Copy the stretch from "Although the monsoon" through "New South Wales." of the weather history below, word for word.

=== SELECTION ===
(begin)

The anticyclonic conditions, however, created a strong onshore flow that gave the cost of New South Wales almost continuous heavy rain: in Sydney the winter of 1899 was the second-wettest on record. Major flooding occurred on most coastal rivers.

Dry conditions continued throughout the rest of the year except on the coast of New South Wales, and only the heavy June falls prevented grain crops being a total failure. By the end of 1899, El Niño was already producing a very poor northern monsoon, and apart from the southeast December was unusually dry throughout Queensland, and also the Top End and Kimberley.

==1900==
The early part of this year saw one of the most complete monsoon failures in the north of Australia, especially in normally wet Cape York Peninsula where the year proved the driest on record at many stations. In February, a major heatwave and dust storms hit southeastern Australia.

Although the monsoon did not return in the north, March saw the beginning of a very wet period in Victoria, South Australia, and most of Western Australia as northwest cloudbands generated repeated heavy rain. With the associated troughs developing into low pressure systems in the Tasman Sea, Melbourne and most of South Gippsland had their wettest autumn on record. On 17 May, the Yarra River was flooded and a few days later the torrential rain extended to Sydney and the south coast of New South Wales, which saw further heavy rain in June and July - in the latter case after most unseasonable rain had hit tropical northwestern Australia. In the process snow fell to low levels in New South Wales.

Tasmania and Queensland remained very dry as a result of missing the heavy autumn falls, and after some heavy rain in August over the settled areas of South Australia and southwestern Western Australia, dry conditions returned to the continent in a fashion more decisive than at any earlier stage of the drought. Almost the whole continent apart from the southeast of Western Australia was below average for the September to December period, with October being the third-driest on record in Brisbane. A promising season for the wheat and pastoral industries thus became mediocre at best.

==1901==
The monsoon in Queensland was again very poor apart from the Wet Tropics and Cape York, and in February an extremely active and vigorous monsoon low over inland South Australia brought further east not rain but a disastrous heatwave with Melbourne reporting its hottest February temperature (43.1 C) until 1983.

March was wet over northwestern Queensland, the Moreton region, South Gippsland and Tasmania, but the rains did not extend into the dry reaches of the continent. Then, despite a torrential downpour (138 mm in three days at Melbourne) producing another big Yarra flood in April, May to July was generally dry apart from June in southern coastal areas and the settled parts of South Australia, besides which June was also very cold. During July, a huge cold outbreak produced record low maximum temperatures at many places. Snow astonishingly fell as far north as Winton and at Daylesford the temperature on 26 July never rose above -2 C.

A record wet August over New South Wales and adjacent areas of Queensland and Victoria proved no more than a temporary respite. Very dry conditions set in during September over New South Wales, again affecting crop yields severely, and despite the first half of spring being distinctly wet over Victoria and Tasmania and these rains extending as far north as the Eyre Peninsula and Condobolin, November and December were exceedingly dry - sixth-driest and second-driest averaged over Australia since 1900.

(end)

=== GIVEN ENTRIES ===
(begin)

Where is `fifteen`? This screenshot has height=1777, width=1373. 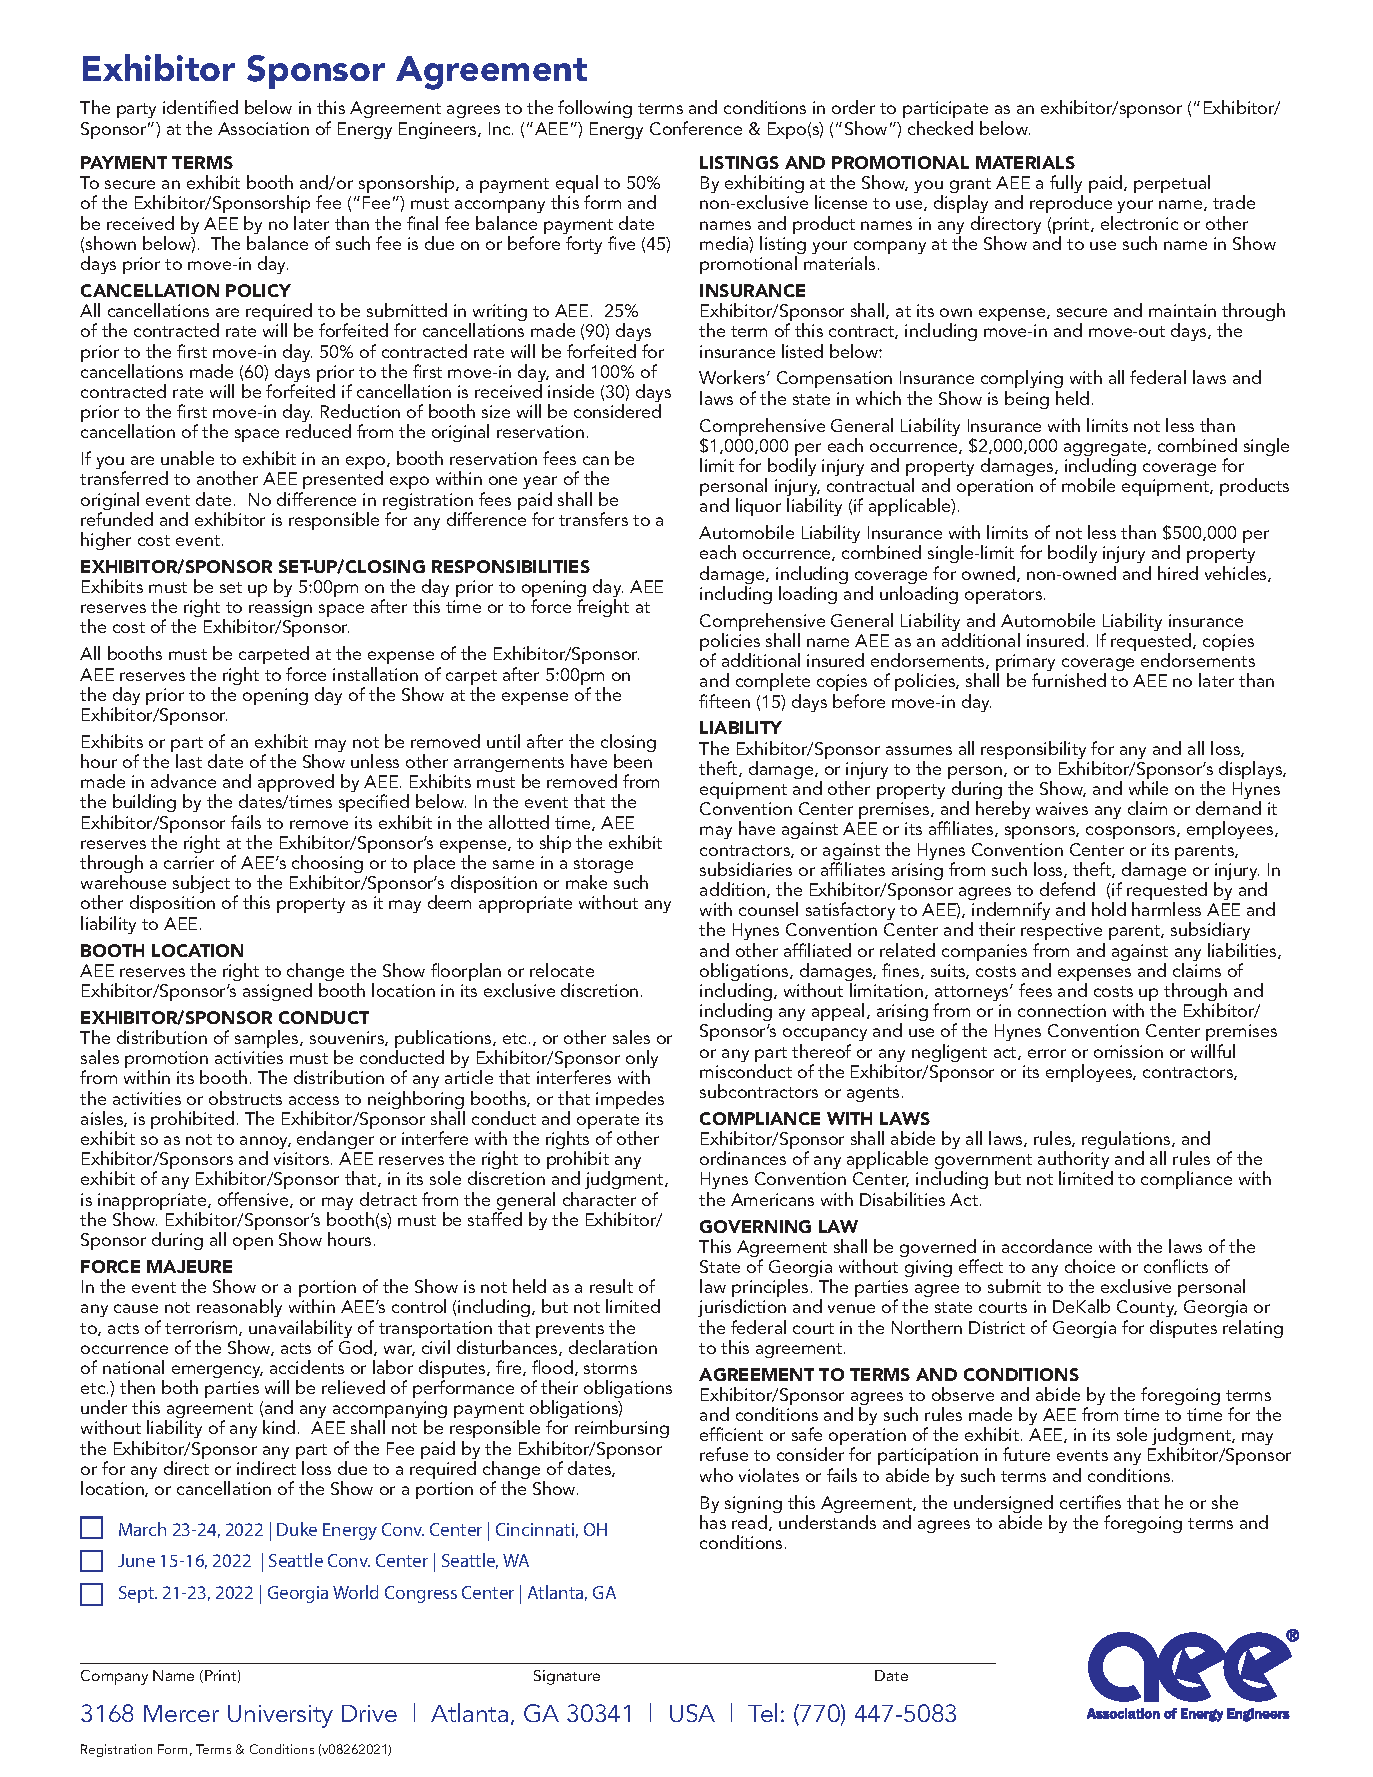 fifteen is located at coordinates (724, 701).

(end)
(begin)

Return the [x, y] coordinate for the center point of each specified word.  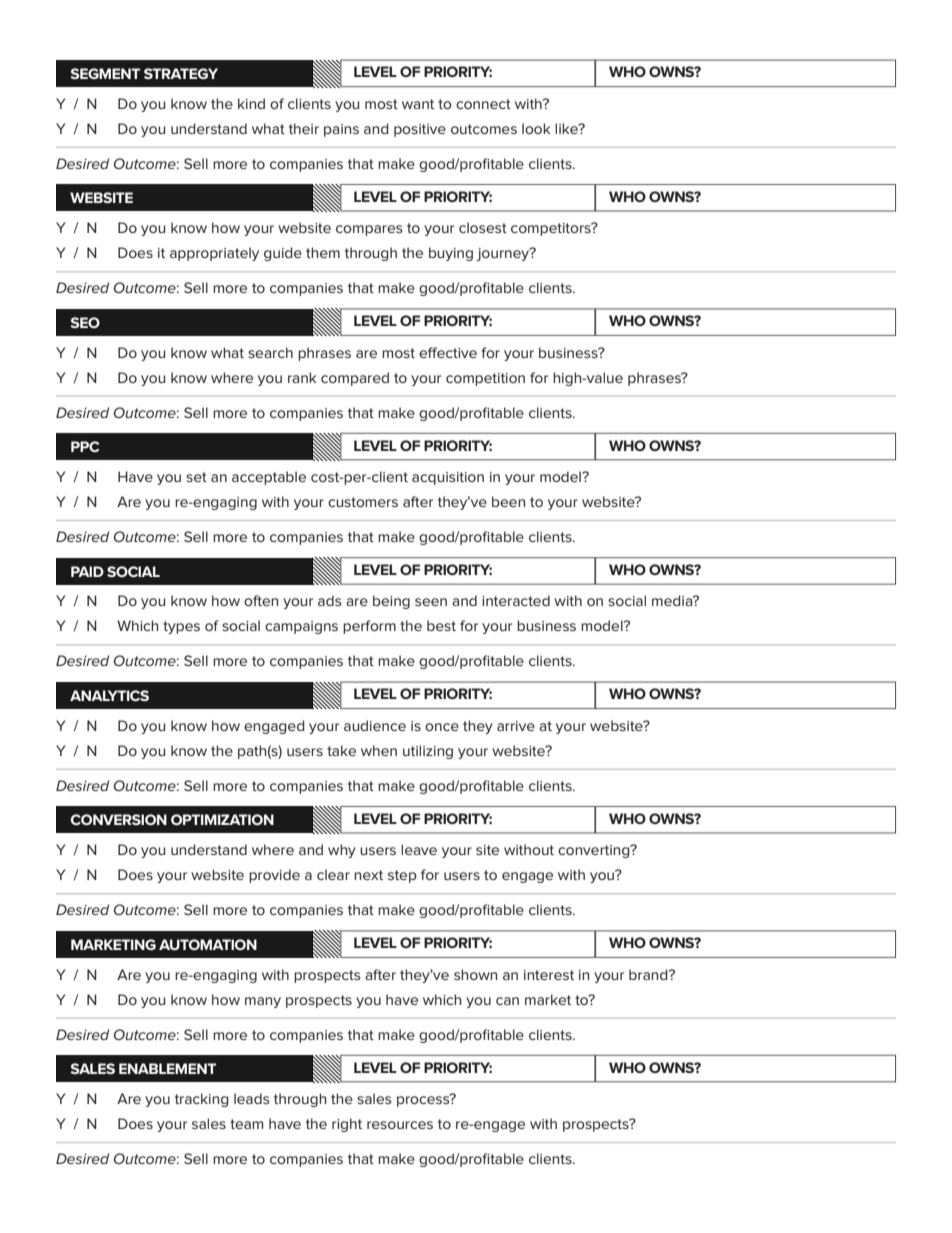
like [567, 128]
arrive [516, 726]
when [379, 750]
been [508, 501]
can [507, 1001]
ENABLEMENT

(end)

=== ANSWER FOR THE TASK ===
Although the monsoon did not return in the north, March saw the beginning of a very wet period in Victoria, South Australia, and most of Western Australia as northwest cloudbands generated repeated heavy rain. With the associated troughs developing into low pressure systems in the Tasman Sea, Melbourne and most of South Gippsland had their wettest autumn on record. On 17 May, the Yarra River was flooded and a few days later the torrential rain extended to Sydney and the south coast of New South Wales, which saw further heavy rain in June and July - in the latter case after most unseasonable rain had hit tropical northwestern Australia. In the process snow fell to low levels in New South Wales.